ここに今回の問題の概要と今後の改善措置について下記のとおりご報告申し上げるとともに、公的研究費の財源が国民の貴重な税金であることを肝に銘じ、今後さらに公的研究費の適正使用に万全を期すことを宣言いたします。
1.本件の概要
本学では、これまで、過去2回にわたり公的研究費の不正使用(いわゆる預け金)の問題が発生し、調査結
果を公表してきました。最初の事案は、平成14年度から18年度における本学研究者とA社(現在廃業している)

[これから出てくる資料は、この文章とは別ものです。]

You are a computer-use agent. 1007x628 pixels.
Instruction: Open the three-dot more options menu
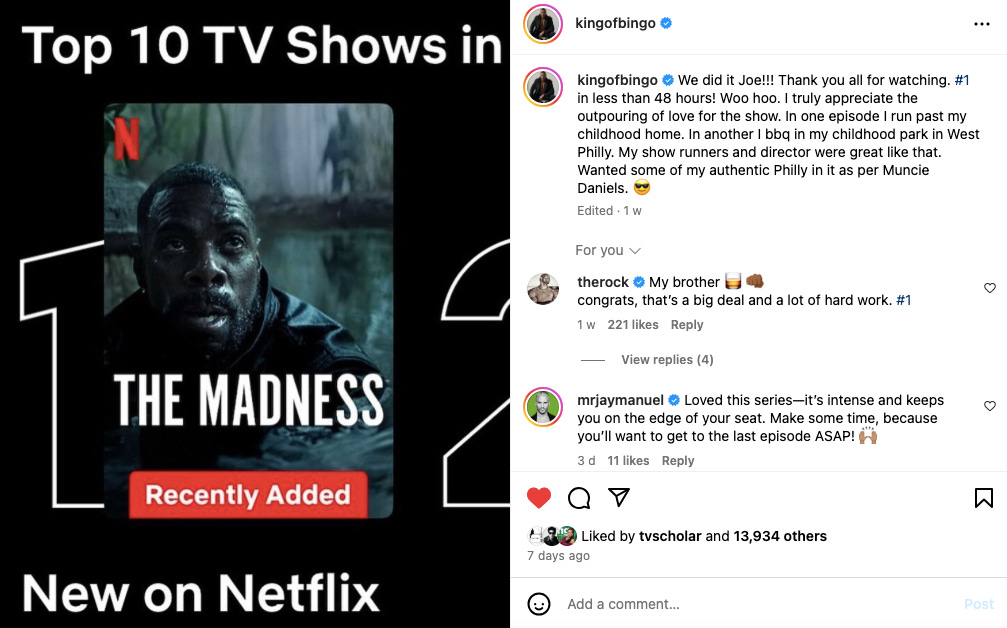coord(981,24)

との取引を中心に公的研究費の使用実態について調査を行ったものです。続いて第2の事案は、平成15年度
から平成19年度における本学研究者とB社との経常費補助金の使用実態について調査したものです。
今回発表する内容は、本学研究者とB社との取引を中心に、経常費補助金以外の公的研究費の使用実態
について、本学で引き続き内部調査を行い、その結果をまとめたものです。
(1)調査の対象等
①補助金等の種類:公的研究費全般
②調査の対象期間:平成15年度~平成20年度
③実態調査の概要:公的研究費に係る獨協医科大学研究者とB社(他業者を含む)との取引実態調査
(2)調査の経緯
学内に「不適切取引調査委員会」を設置しました。平成20年11月当初の委員会構成は学外学識経験者(弁
護士)を含む7名で構成し、委員長は本学の寺野彰学長(当時)でした。平成21年度には委員の一部交代と1名
増員を行いました。
調査委員会は平成20年11月から平成21年9月まで計3回開催し、平成21年10月以降は、不正防止計画推進
室に業務を移管して調査を続行しました。
(3)調査結果の概要
調査委員会ではまず、調査対象期間(平成15年度~平成20年度)にB社と取引のあった98名について、既に
取り寄せていた売上明細書と納品書を突合し改めて調査を行ったところ、8名の研究者について不一致があり
ました。このため該当研究者に対し個々に事情聴取を行うとともに、B社の歴代担当者、経理担当者を含めた
数名に対し事実確認を行いました。B社に対しては、得意先元帳等により実態をさらに詳しく調べるため、複数
回同社本社及び営業所を訪問し調査を実施した結果、品目の合わない不一致分は全て預け金であったことが
判明しました。従って本学としては、これらを預け金と判断し報告するものです。また、そのうち4名については
預け金以外に前年度納入(前年度に納品を受けた研究用物品を翌年度の補助金で支払った分)がありまし
た。
なお、今回報告する8名の該当研究者は、事情聴取の結果いずれも預け金を行ったことを認めています。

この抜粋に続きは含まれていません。